The erratic temperament of Jerry Rawlings is as of concern as his incitement of the police to arrest President John Kufour. By nature prone to disorder, Rawlings’ hurried calling of parallel national security meeting with his ex-security chiefs in his house in the face of some political violence brought into nostalgia nightmares of violent military coups, bloodshed, dark historical episodes, deaths, fear, threats and harassments. The fact is, Rawlings own violent statements and his generally bad behaviour that haven’t been condemned by the NDC make the NDC not intellectually, morally, culturally, emotionally and spiritually matured to rule Ghana.

Ghanaians shouldn’t countenance such unGhanaian behaviour that violates our cultural values. The case for Nana Akufo-Addo is straight forward. Still struggling as a poor developing Third World country where life expectancy hovers around 59.1 years, Akufo-Addo has demonstrated the understanding and the inclination to build up on President John Kufour’s successful economic record. Ghanaians have generations-long struggled with myriad confused economic policies and poor management.

During the almost 20-year P/NDC rule it appears the Ghanaian economy was standing still, refusing to progress in an atmosphere of unfreedoms, fear, unrealistic economic policies and images of anti-business and anti-investment. For almost 20 years, Ghana under the P/NDC had a Gross Domestic Product of US$4 billion.
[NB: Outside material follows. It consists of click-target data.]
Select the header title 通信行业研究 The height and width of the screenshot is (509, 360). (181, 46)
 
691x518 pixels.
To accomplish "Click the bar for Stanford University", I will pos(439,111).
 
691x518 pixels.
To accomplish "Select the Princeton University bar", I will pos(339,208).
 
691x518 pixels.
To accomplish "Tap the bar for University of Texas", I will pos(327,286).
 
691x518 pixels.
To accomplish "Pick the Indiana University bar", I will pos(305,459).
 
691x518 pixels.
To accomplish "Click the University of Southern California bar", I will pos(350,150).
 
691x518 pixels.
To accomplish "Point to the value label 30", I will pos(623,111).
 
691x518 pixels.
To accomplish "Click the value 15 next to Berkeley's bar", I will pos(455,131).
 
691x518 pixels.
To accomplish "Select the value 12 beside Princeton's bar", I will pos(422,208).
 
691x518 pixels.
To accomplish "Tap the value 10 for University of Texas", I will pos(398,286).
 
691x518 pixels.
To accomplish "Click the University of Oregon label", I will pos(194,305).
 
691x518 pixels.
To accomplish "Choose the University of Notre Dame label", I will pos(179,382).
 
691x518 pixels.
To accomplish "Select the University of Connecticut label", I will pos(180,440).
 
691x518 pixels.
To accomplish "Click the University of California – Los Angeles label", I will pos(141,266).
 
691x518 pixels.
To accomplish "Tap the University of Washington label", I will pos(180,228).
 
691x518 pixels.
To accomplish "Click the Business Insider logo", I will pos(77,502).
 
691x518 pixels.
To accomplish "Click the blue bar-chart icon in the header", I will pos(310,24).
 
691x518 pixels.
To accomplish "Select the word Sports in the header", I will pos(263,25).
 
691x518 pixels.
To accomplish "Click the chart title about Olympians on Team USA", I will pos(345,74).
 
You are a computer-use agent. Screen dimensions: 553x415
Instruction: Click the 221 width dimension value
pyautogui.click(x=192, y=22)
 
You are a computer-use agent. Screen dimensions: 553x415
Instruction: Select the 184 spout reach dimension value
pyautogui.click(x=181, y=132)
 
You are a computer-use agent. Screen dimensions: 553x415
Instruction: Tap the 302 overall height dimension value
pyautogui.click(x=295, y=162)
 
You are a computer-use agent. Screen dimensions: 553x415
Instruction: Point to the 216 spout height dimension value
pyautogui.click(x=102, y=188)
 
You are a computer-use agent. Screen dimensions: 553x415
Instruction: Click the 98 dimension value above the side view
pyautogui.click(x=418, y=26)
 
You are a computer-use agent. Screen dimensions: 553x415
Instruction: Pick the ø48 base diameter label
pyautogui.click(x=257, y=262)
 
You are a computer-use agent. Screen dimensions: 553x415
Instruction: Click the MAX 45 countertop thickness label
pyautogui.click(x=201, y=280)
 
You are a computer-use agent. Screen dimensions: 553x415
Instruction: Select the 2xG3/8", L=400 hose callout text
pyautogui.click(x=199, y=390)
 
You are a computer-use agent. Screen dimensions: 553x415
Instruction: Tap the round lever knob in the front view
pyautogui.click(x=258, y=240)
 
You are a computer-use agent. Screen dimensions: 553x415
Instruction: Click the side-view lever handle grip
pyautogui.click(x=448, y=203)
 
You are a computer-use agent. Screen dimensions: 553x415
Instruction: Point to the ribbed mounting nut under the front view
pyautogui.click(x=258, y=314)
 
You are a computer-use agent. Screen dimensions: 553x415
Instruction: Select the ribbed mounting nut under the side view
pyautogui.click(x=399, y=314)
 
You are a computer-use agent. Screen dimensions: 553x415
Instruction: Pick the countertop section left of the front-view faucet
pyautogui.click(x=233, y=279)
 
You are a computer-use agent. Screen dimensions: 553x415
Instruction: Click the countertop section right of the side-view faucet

Under the NPP since 2004 the GDP has grown to US$16 billion.

Who do you want to continue the management of the economy? A P/NDC that was confused in managing Ghana shifting from socialism to Marxism to social democracy to capitalism, elitism and back to socialism? A P/NDC that because of its terrible record of human rights violations, deaths, threats and harassments is afraid to campaign on freedoms, democracy and rule of law? A P/NDC that despite executions and other human rights abuses on its much trumpeted anti-corruption mission ruled for almost 20 years in immense secrecy without transparency, accountability and due process that left Ghana saw the most looting of its wealth?

Or do you want a man who is the most prepared, most knowledgeable, most serious development thinker in Ghana? A man who not only has the best instincts, but has the honour and the courage, yes, to put Ghana first, as when he confronted deadly military juntas that eventually saw the dawn of genuine democracy? Can you be serious about Ghana’s progress and vote on December 7 to invite the dreadful P/NDC to power?

Today’s Ghana progress, as its painful history teaches us, will not just advance if the P/NDC is put back again at the Golden Jubilee House, for the barbarians are still at the gates. Whom do you want at the stockade? For my person, my vast extended family, my Asante ethnic group, my nation-state Ghana, the African continent, I am for Nana Akufo-Addo who can tell the lamb from the dogs.